- **To do**:
Your output must match the records below character for character.
___ Exercise materials
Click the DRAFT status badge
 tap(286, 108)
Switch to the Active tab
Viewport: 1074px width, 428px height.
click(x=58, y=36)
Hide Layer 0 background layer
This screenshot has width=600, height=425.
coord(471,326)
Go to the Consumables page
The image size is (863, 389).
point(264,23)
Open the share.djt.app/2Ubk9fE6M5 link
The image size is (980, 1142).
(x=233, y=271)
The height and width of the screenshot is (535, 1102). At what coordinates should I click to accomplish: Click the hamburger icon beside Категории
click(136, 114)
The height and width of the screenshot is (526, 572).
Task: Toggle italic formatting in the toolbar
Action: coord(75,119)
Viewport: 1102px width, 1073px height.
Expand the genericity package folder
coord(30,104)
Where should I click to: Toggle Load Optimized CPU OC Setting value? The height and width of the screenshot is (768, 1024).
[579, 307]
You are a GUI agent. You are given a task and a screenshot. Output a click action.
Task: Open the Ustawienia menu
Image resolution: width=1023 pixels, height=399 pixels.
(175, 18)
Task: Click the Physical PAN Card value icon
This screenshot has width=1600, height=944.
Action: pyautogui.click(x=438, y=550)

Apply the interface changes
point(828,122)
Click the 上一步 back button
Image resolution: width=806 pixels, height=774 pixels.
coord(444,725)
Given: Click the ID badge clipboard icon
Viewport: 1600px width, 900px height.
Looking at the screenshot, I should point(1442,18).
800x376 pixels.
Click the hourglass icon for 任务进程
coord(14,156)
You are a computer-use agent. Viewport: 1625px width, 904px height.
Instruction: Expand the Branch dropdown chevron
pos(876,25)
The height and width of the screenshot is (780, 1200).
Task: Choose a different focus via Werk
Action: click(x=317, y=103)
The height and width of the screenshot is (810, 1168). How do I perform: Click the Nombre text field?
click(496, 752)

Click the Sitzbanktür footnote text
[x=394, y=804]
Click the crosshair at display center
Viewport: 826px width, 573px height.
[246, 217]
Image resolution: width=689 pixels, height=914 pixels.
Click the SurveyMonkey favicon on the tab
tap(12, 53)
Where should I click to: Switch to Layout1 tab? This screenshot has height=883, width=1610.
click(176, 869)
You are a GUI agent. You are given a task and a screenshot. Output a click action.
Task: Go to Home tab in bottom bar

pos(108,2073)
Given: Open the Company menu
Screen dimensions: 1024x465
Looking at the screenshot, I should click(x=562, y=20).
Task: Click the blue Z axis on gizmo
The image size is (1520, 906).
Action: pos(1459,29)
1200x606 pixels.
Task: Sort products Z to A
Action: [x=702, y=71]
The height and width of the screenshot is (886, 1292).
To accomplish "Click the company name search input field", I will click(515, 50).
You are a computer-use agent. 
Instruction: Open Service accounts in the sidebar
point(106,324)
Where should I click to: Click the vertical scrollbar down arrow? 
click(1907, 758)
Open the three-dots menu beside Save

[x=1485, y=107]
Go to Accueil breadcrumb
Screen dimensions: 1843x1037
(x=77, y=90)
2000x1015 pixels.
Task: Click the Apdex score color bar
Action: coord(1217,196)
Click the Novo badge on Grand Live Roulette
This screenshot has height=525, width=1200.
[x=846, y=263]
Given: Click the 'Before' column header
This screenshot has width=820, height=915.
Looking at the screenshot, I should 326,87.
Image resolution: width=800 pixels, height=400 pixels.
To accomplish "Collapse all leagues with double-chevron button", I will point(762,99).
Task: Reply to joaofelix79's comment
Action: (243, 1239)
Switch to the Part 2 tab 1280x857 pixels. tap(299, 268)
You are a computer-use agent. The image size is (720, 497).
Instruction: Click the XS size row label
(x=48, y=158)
______
- **Answer to the problem**:
Click the DRAFT status badge
 tap(286, 108)
Switch to the Active tab
Viewport: 1074px width, 428px height.
click(x=58, y=36)
Hide Layer 0 background layer
This screenshot has width=600, height=425.
coord(471,326)
Go to the Consumables page
The image size is (863, 389).
point(264,23)
Open the share.djt.app/2Ubk9fE6M5 link
The image size is (980, 1142).
(x=233, y=271)
The height and width of the screenshot is (535, 1102). At what coordinates should I click to accomplish: Click the hamburger icon beside Категории
click(136, 114)
The height and width of the screenshot is (526, 572).
Task: Toggle italic formatting in the toolbar
Action: coord(75,119)
Viewport: 1102px width, 1073px height.
Expand the genericity package folder
coord(30,104)
Where should I click to: Toggle Load Optimized CPU OC Setting value? The height and width of the screenshot is (768, 1024).
[579, 307]
You are a GUI agent. You are given a task and a screenshot. Output a click action.
Task: Open the Ustawienia menu
Image resolution: width=1023 pixels, height=399 pixels.
(175, 18)
Task: Click the Physical PAN Card value icon
This screenshot has width=1600, height=944.
Action: pyautogui.click(x=438, y=550)

Apply the interface changes
point(828,122)
Click the 上一步 back button
Image resolution: width=806 pixels, height=774 pixels.
coord(444,725)
Given: Click the ID badge clipboard icon
Viewport: 1600px width, 900px height.
Looking at the screenshot, I should point(1442,18).
800x376 pixels.
Click the hourglass icon for 任务进程
coord(14,156)
You are a computer-use agent. Viewport: 1625px width, 904px height.
Instruction: Expand the Branch dropdown chevron
pos(876,25)
The height and width of the screenshot is (780, 1200).
Task: Choose a different focus via Werk
Action: click(x=317, y=103)
The height and width of the screenshot is (810, 1168). How do I perform: Click the Nombre text field?
click(496, 752)

Click the Sitzbanktür footnote text
[x=394, y=804]
Click the crosshair at display center
Viewport: 826px width, 573px height.
[246, 217]
Image resolution: width=689 pixels, height=914 pixels.
Click the SurveyMonkey favicon on the tab
tap(12, 53)
Where should I click to: Switch to Layout1 tab? This screenshot has height=883, width=1610.
click(176, 869)
You are a GUI agent. You are given a task and a screenshot. Output a click action.
Task: Go to Home tab in bottom bar

pos(108,2073)
Given: Open the Company menu
Screen dimensions: 1024x465
Looking at the screenshot, I should click(x=562, y=20).
Task: Click the blue Z axis on gizmo
The image size is (1520, 906).
Action: pos(1459,29)
1200x606 pixels.
Task: Sort products Z to A
Action: [x=702, y=71]
The height and width of the screenshot is (886, 1292).
To accomplish "Click the company name search input field", I will click(515, 50).
You are a computer-use agent. 
Instruction: Open Service accounts in the sidebar
point(106,324)
Where should I click to: Click the vertical scrollbar down arrow? 
click(1907, 758)
Open the three-dots menu beside Save

[x=1485, y=107]
Go to Accueil breadcrumb
Screen dimensions: 1843x1037
(x=77, y=90)
2000x1015 pixels.
Task: Click the Apdex score color bar
Action: coord(1217,196)
Click the Novo badge on Grand Live Roulette
This screenshot has height=525, width=1200.
[x=846, y=263]
Given: Click the 'Before' column header
This screenshot has width=820, height=915.
Looking at the screenshot, I should 326,87.
Image resolution: width=800 pixels, height=400 pixels.
To accomplish "Collapse all leagues with double-chevron button", I will point(762,99).
Task: Reply to joaofelix79's comment
Action: (243, 1239)
Switch to the Part 2 tab 1280x857 pixels. tap(299, 268)
You are a computer-use agent. The image size is (720, 497).
Instruction: Click the XS size row label
(x=48, y=158)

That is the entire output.